*Exercise inputs*
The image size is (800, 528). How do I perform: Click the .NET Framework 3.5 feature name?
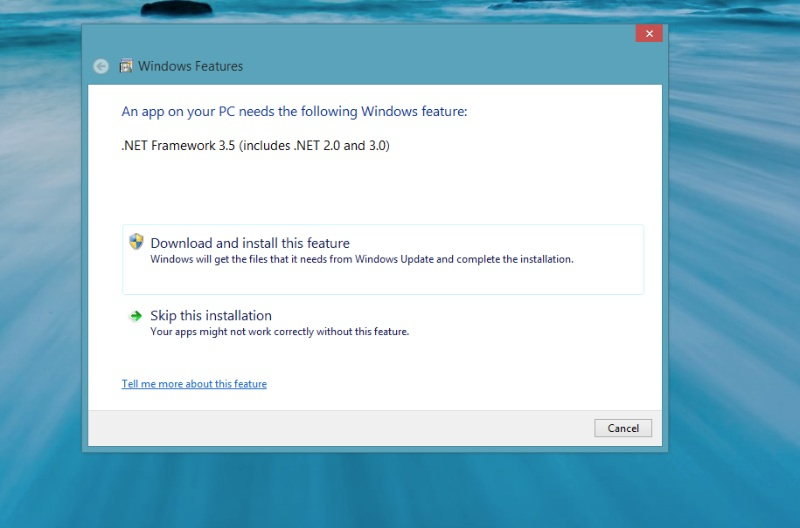(x=255, y=145)
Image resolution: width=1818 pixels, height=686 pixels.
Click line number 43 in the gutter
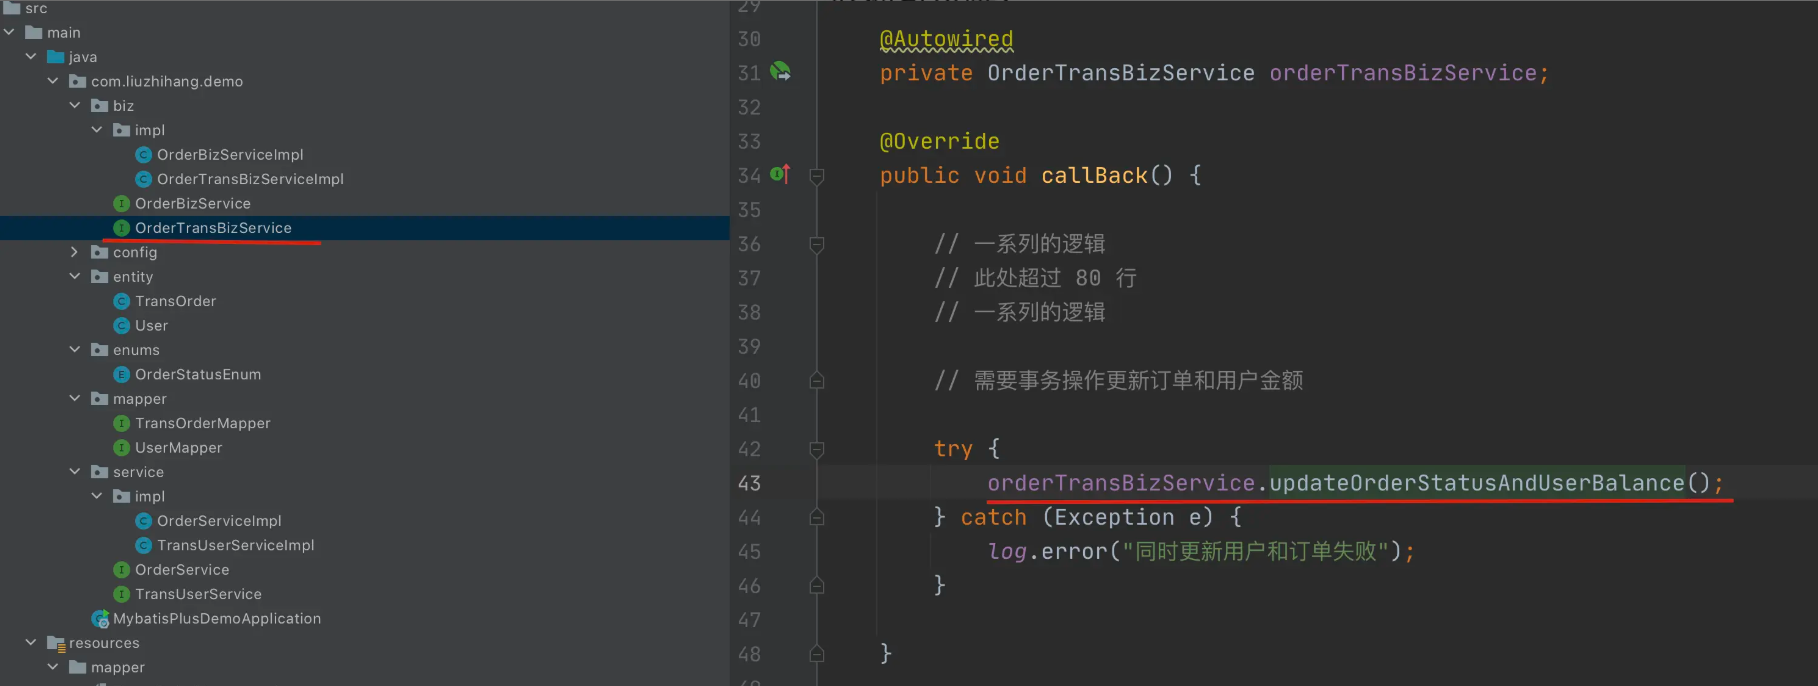(749, 483)
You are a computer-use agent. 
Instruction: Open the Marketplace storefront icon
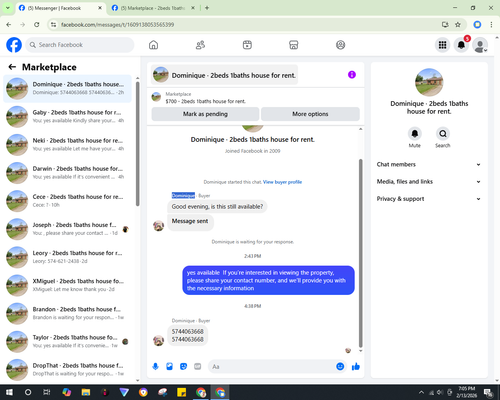click(293, 45)
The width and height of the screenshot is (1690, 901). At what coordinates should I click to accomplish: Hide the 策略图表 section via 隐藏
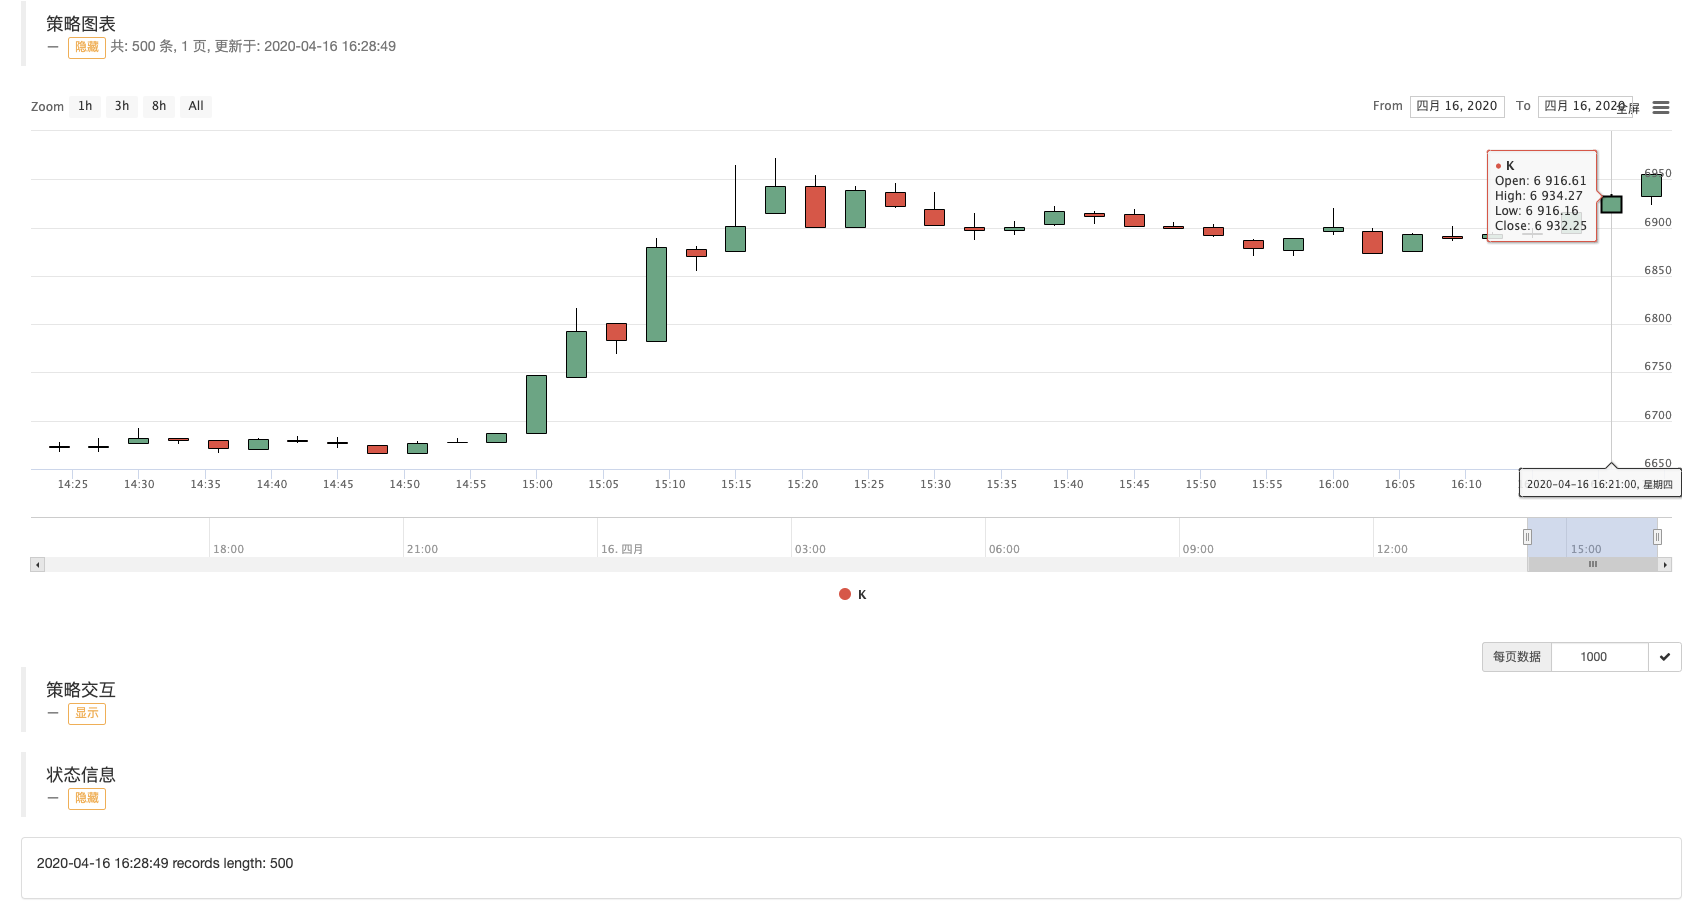[x=87, y=47]
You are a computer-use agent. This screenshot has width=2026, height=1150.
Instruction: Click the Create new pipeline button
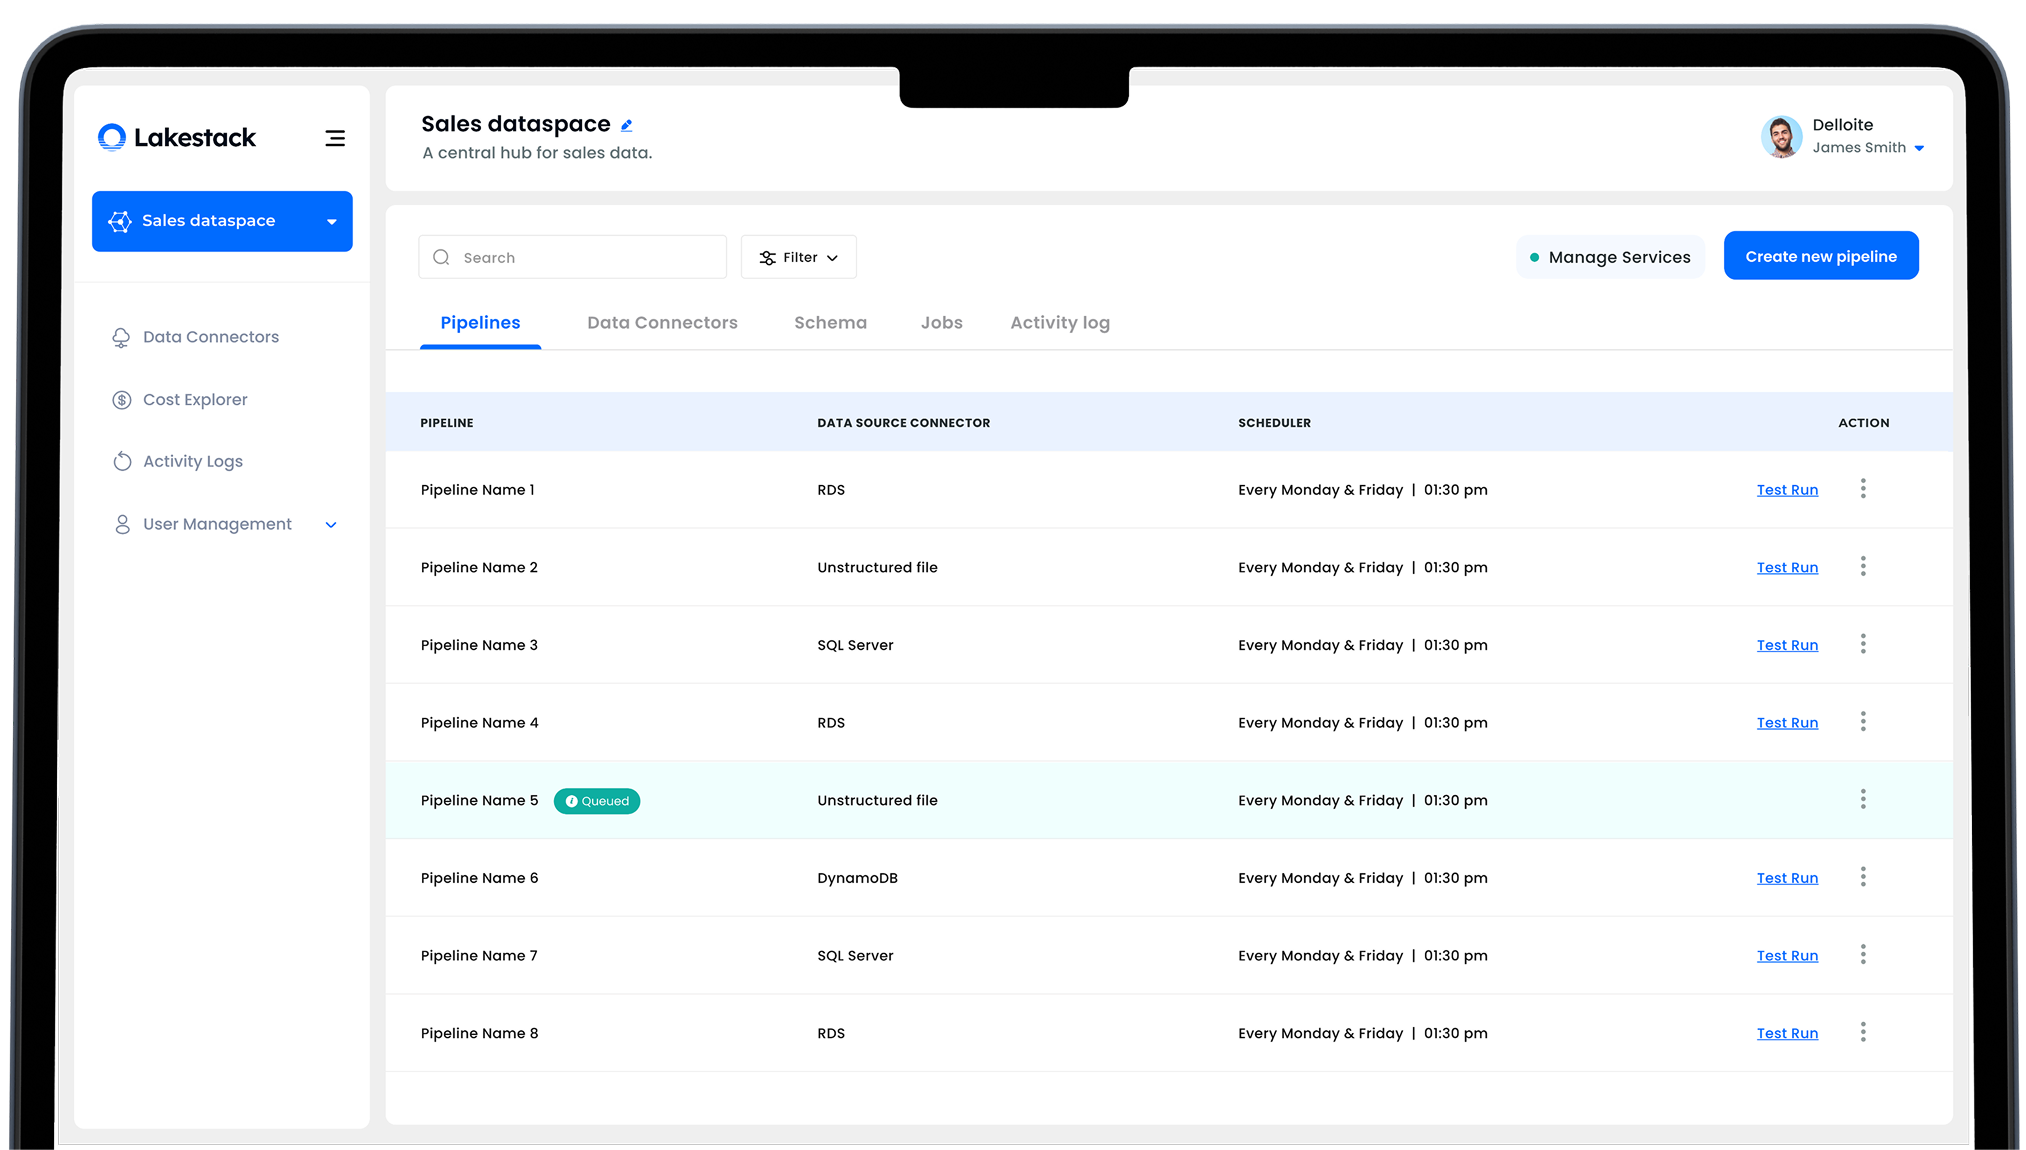[1820, 256]
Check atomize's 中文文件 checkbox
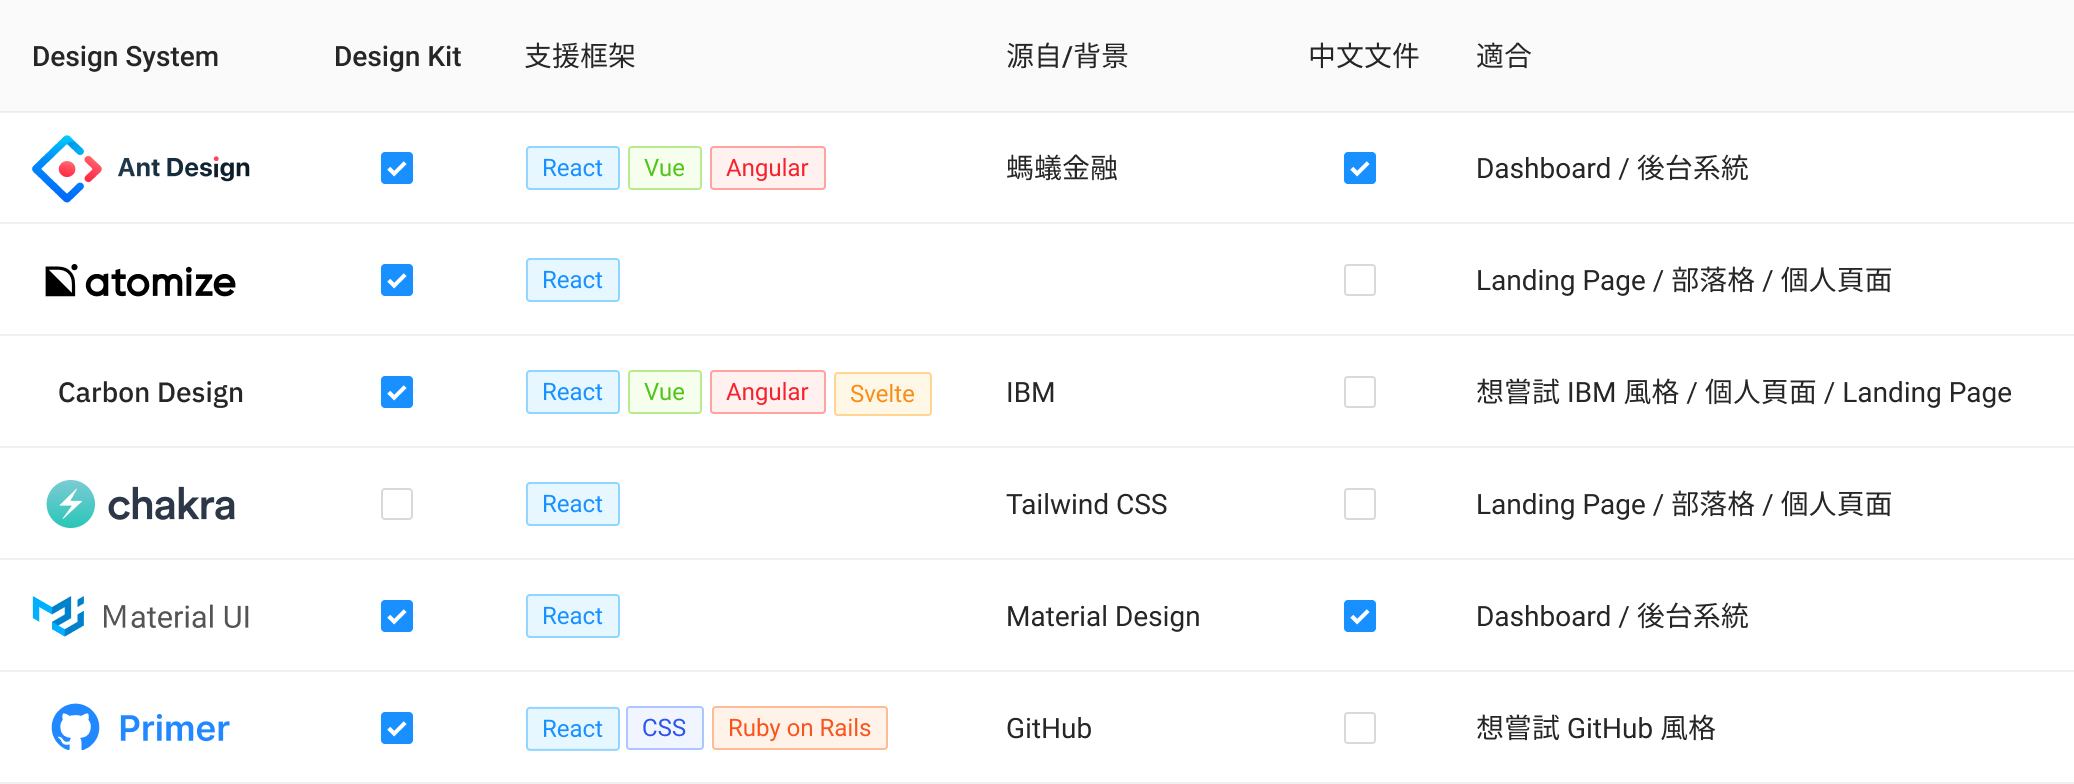This screenshot has height=784, width=2074. point(1360,280)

*Task to carry out*
Count the lines in the items above that contain the string "Instruction" (case-sensitive), and reply with only that number.

*Written answer*
2